Na Boom, há espaço para tudo. Inclusive, eles publicam o que chamam de "throwbacks" (recordações), que são republicações de mestres do jornalismo, como Gabriel García Márquez. "De certa forma, nós três estamos ligados por García Márquez, que é como um santo padroeiro do jornalismo latino-americano", afirmou Muñoz.
Segundo Pires, diretora de "El Maldito Darién", a equipe da Boom queria que sua primeira publicação fosse o resultado de uma expedição multidisciplinar.
Inicialmente, cogitou-se cobrir a Amazônia. No entanto, os criadores da Boom optaram por cobrir o Darién, já que a migração é "o grande tema desta década no continente", disse Pires.
Pires contou à LJR que apostou em um cinema mais emotivo do que informativo ao escolher o perfil da equipe, mas não queria enviar apenas homens para a expedição. Por isso, convidou Gallón, que já havia feito a travessia do Darién anteriormente para a CNN.
"Quando o projeto chegou até mim, era algo que eu não pensava em fazer de novo. Mas me deram total liberdade poética e pensei: 'uau. Que incrível poder reportar isso de uma forma mais pessoal, como mulher, bem impactante, e em espanhol'", disse Gallón à LJR.
Como resultado da expedição ao Darién, a Boom também publicou o podcast "¡No vengan!", uma série fotográfica e um mapa interativo do percurso.
Além disso, publicaram um texto sobre as complicações que podem se transformar em perigos mortais para os migrantes na selva e um artigo de opinião sobre como os políticos norte-americanos lidam com a questão migratória.
"Não queríamos seguir a narrativa tradicional e repetir o óbvio, queríamos ir além e criar algo que fosse uma experiência imersiva", disse Muñoz. "Por trás de cada migrante há um drama tremendo".
Além da migração, outros focos temáticos da Boom são a proteção do meio ambiente e a defesa da democracia.

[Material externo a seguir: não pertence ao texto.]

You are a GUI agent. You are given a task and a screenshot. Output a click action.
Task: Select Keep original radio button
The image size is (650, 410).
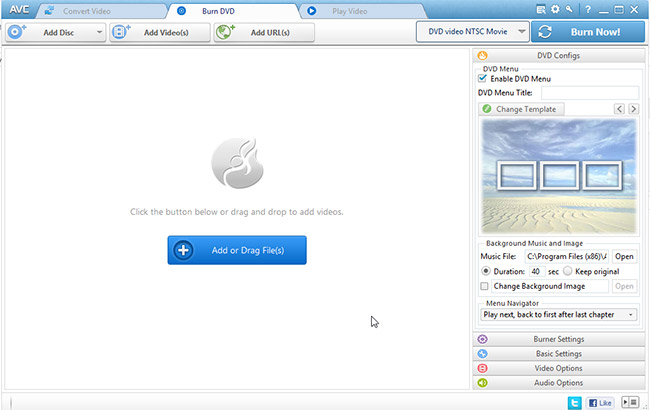[566, 271]
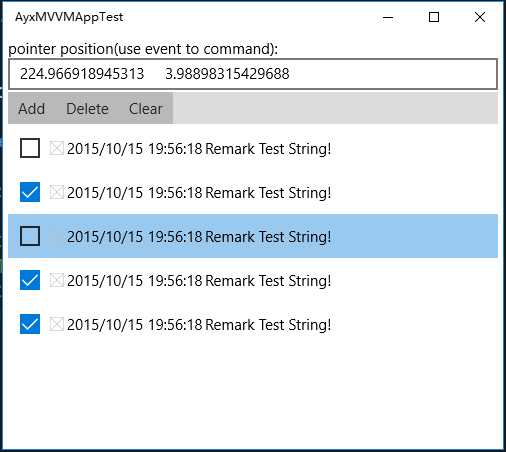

Alguns dos textos publicados sobre esses temas foram: "O futuro da Venezuela será decidido nas ruas"; "A bicicleta, uma aliada das cidades da América Latina"; "Em um mundo que aquece, é preciso resolver a crise da água na Amazônia", entre outros.
"Na defesa da democracia, não somos jornalistas objetivos e imparciais", disse Muñoz. "Sem democracia, o jornalismo se enfraquece muito, não há possibilidade de um jornalismo em todo seu potencial sem uma democracia que o resguarde".
A Boom ainda é um projeto em fase de teste que continua definindo seu modelo editorial e de negócios. O veículo conta com o apoio financeiro da Open Society Foundations, o que permitiu o produto atual e a incorporação da designer chilena Constanza Gaggero e do programador criativo belga Valentin Jadot.
O plano para o futuro, segundo Muñoz, é cobrir todo o continente americano, não apenas a América Latina, e publicar todos os produtos jornalísticos em três idiomas: espanhol, inglês e português.
Embora tenha começado como uma plataforma web, seu cofundador espera que a Boom se torne um hub de ideias e jornalismo na região, também fora do mundo online. Ou seja, realizando conferências, fóruns ou assembleias para debater temas sociais.
"Queremos que nosso trabalho deixe uma marca transformadora e realmente tenha impacto na sociedade", disse Muñoz.